La divulgación de información personal por parte de otros y casi siempre falsa, así como los actos de ciberagresión, muestran, por lo general, unas características muy concretas como son el anonimato del agresor, la velocidad y alcance del mensaje que quieren propagar y el daño recurrente al que somete a su víctima. Esa de la que todos nos olvidamos porque, claro, algo habrá hecho. A casi nadie importan los daños psicológicos causados así como la angustia emocional y la preocupación que se instala. Pocos hacen algo por evitar que pase.

Las redes sociales nos exponen mucho más de lo que creemos, aun pensando que somos cuidadosas con el contenido que publicamos y la información que facilitamos, dando por hecho que nuestras vivencias, viajes, pensamientos, miserias o platos cocinados no interesan a nadie. Horas de trabajo a cambio de unos pocos likes, el esfuerzo absoluto para obtener un puñado de comentarios gratificantes. Todo correcto.

El problema es, y esto es más serio de lo que parece, cuando se nos cruzan personas peligrosas con un interés desmesurado por nuestra vida privada, seres que al verse ignorados muestran unas ganas infinitas de hacer daño. Y créanme si les digo que el mismo que te ciberacosa, el que manda fotos denigrantes acompañadas de textos fuera de lugar, el o la que se esconde tras un nick falso para sentirse con total impunidad y hacer de su capa un sayo, es el mismo al que, con nuestro silencio estamos empoderando soberanamente. El mismo que se cruza contigo por la calle creyéndose con el derecho a una mirada desafiante o a soltar la lindeza que le plazca.

Son muchos años en trabajos donde mis horarios no contemplan madrugadas. Demasiados yendo sola a recoger el coche para volver a casa tras una jornada interminable; con el corazón a mil, debido al miedo que da sentirse observada, y en ocasiones hasta perseguida por el lumbrera de turno, ese al que nunca le pasa nada. El desgraciado que huele tu inquietud y se excita al saberse poderoso, como si de Elephant de Tame Impala, hablase la canción. ¡Y ya está bien! esto no pretende ser un alegato feminista, va más allá. Porque cualquiera que gratuitamente se atreve a insultar, humillar u ofenderte, está rebasando limites, delinquiendo.

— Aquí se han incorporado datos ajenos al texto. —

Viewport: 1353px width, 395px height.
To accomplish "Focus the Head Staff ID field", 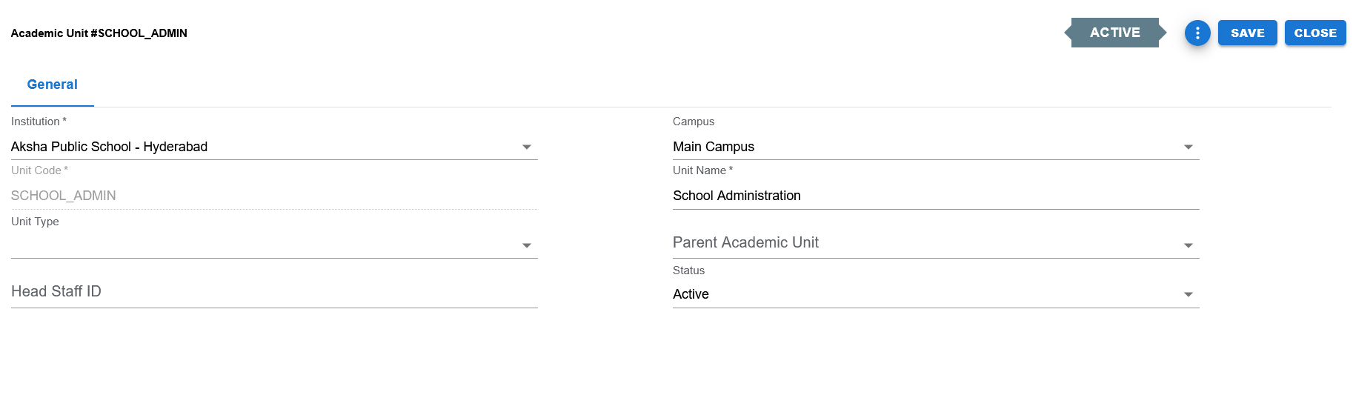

Ya no basta hacer caso de lo que buenamente te aconsejan, correr más rápido sin mirar atrás, mantener tus detalles personales en privado o dejar de publicar durante un tiempo. Aquí no cabe un solo «Catfish» (Nev Schulman/Kamie Crawford, 2010) como acto de crear una identidad falsa para atraer las relaciones en la red. A los ciberacosadores hay que desenmascararlos antes de que arruinen vidas, agarrarles por la pechera y pegarles un par de sacudidas para que su hombría de cartón pluma se vaya por el desagüe.